Una catena ci salverà
In questi giorni di bollettini di guerra fatti di violenze sessuali e femminicidi, il mio pensiero più frequente è che una ribellione vera, una risposta forte delle donne unite che faccia smettere la mattanza non possa prescindere di un lavoro che ognuna dovrebbe fare su di sè. Per cambiare prima, e per dare esempio e aiuto alle altre poi.
Un lavoro legato alla cosiddetta autostima, intesa come capacità di scelta, e di sottrarsi, una scelta di egoismo: parola bellissima e salvavita che ci hanno convinte essere un difetto – quasi esclusivamente femminile, guarda caso. Noi donne siamo il 52% dell’umanità e del potere di voto, nonché le uniche in grado di generare e praticamente le sole a cui è affidata la cura della salute, della casa e dell’educazione. Da questi dati si direbbe che ci siano le condizioni quanto meno per aprire una trattativa seria con ‘l’altra metà del cielo’, metà a cui appartengono gli uomini che ci stuprano e massacrano di botte e uccidono, ma anche quelli che li difendono e prosciolgono, nonché quelli che, con galanteria – che carini – ci hanno convinte che siamo il ‘sesso debole’. Ci sono riusciti così bene che, invece di usare il nostro ‘potere d’acquisto’ e di negoziare, chiediamo loro un cambiamento convinte che dialogando capiranno, e proprio da loro ci aspettiamo aiuto e risoluzioni.

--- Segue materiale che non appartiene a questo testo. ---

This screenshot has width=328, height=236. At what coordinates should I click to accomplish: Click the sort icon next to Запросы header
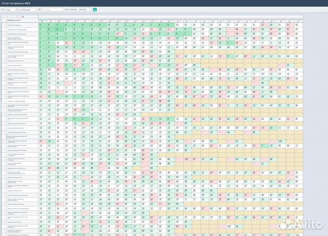[x=21, y=20]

C’è qualcosa di illogico, non possiamo chiedere agli uomini quello che sta alle donne fare.
Dobbiamo costruire tutte insieme una catena di donne piene di coraggio e solidarietà, che creino e si diano forza a vicenda. Coraggio di sè soprattutto, coraggio dell’egoismo che salva la vita, coraggio di difendere il proprio sentire e le proprie scelte, coraggio di mettersi sotto al sole senza pelle, di essere antipatiche e scomode e sgradevoli a molti, perché l’alternativa è essere come vogliono gli altri. Ovvero sottomesse e vittime, in un grigio indistinto che ci isola e ci rende tutte sole e più fragili.

Anais Nin Arte-fatto di Chiara Corio/ www.mybesthalf.it
Partendo da me, che è la regola d’oro dell’autocoscienza e che sull’essere scomoda ho dovuto riflettere parecchio: sono lesbica, vegetariana quasi vegana, femminista e ostile all’alcool. È chiaro che non posso ambire a essere la più amata dagli italiani, anche perché molto simpatica non sono stata mai, e negli ultimi anni mi sono pure concessa di dare spazio a una naturale rigidità, che mi ha resa adattabile come una spranga di ferro.

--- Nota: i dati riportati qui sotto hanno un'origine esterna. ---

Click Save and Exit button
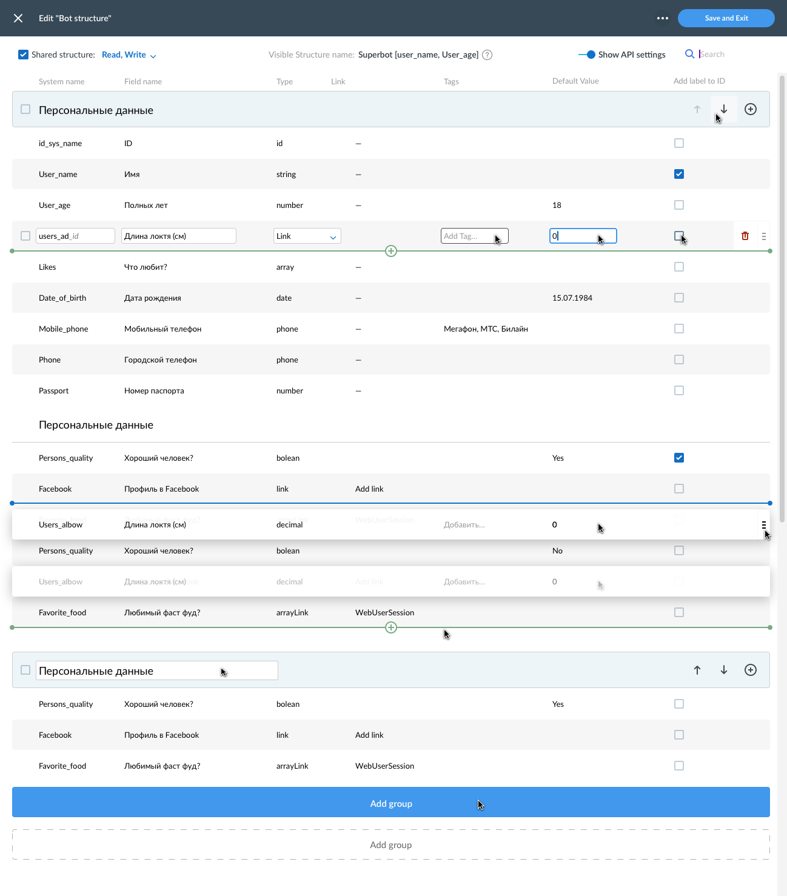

Per molto tempo mi sono sentita in difetto per questo e ho cercato di contrastarmi: ho sempre ammirato le ragazze ‘carine’, quelle che si sa già che non faranno storie, quelle a cui tutti vogliono bene perché sono sempre sorridenti e non piantano grane mai. Per un po’ ho provato con un certo impegno a essere così, ma non ha funzionato e comunque ho scoperto che il prezzo da pagare era altissimo.
Certo, meno carattere si dimostra e più si diventa l’invitata/fidanzata/compagnia perfetta, benvoluta da tutti e con la sensazione di essere la più amata del mondo, avvolta in una nuvola di affetto e confetti rosa.
Però.
Però piano piano non sei più tu, diventi debole e insicura, senza la tua nuvola di affetto e confetti ti senti invisibile. E il carico di ‘piccoli sacrifici’ che devi fare per mantenerla aumenta progressivamente, fino a diventare insopportabile o fino a cancellare ogni traccia di te per essere sostenibile.
Restare lì è pesante, ma tornare al proprio centro è difficile, ed è un percorso in solitaria. Nella fase di ricostruzione si diventa insofferenti, assenti, antipatiche, quelle a cui non si può più dire niente e su cui improvvisamente non si puó più contare, sicchè raramente gli altri la prendono bene. Fine del giochino con la bambola.
Ma giuro che ne vale la pena. Perché ogni sforzo, così come quelli che si fanno in palestra, ti rende più forte. Perché senti piano piano che le tue gambe ti reggono anche se sei da sola, perché se superi la paura dell’abbandono arriva improvvisa l’euforia che dà le vertigini perché provi una libertà che sai essere tutta tua, perché quel vuoto fa sentire leggere (e belle) come farfalle, perchè per ogni persona richiedente che se ne va, ce n’è una liberata e autonoma che arriva e che prima non si avvicinava perché vedeva bene quel groviglio che hai sciolto. Perché i sacrifici non fanno mai bene a nessuno, e chiederci di farli per gli altri è solo una scusa per costringerci a piegarci contro noi stesse facendo leva sul senso di colpa.
Mi piace pensare a un mondo di donne ‘egoiste’ capaci di dire di no, senza paura, con pochi bisogni fondamentali da condividere e di cui non vergognarsi. Capaci e disponibili a darsi una mano, perché leggere e non prosciugate – ognuna a suo modo – da un sistema di obblighi, privazioni e ‘piccoli sacrifici’.
Non è semplice, io cerco di ricordarmelo ogni volta che dico un no sapendo che se dicessi sì, a qualcuno risulterei più simpatica o più leggera, altra qualità di cui difetto parecchio. Ma credo nelle donne, e nel futuro che dobbiamo prenderci in mano, quindi provo a credere in me, nel tentativo di creare circoli virtuosi di donne che con me condividano praticare obiettivo.
Ah, bonus extra: imparare a dire di no rende sgradevoli anche a molestatori, persone manipolatorie, persone richiedenti, persone dipendenti, persone ricattatorie, rimproveranti, approfittatrici e poco oneste.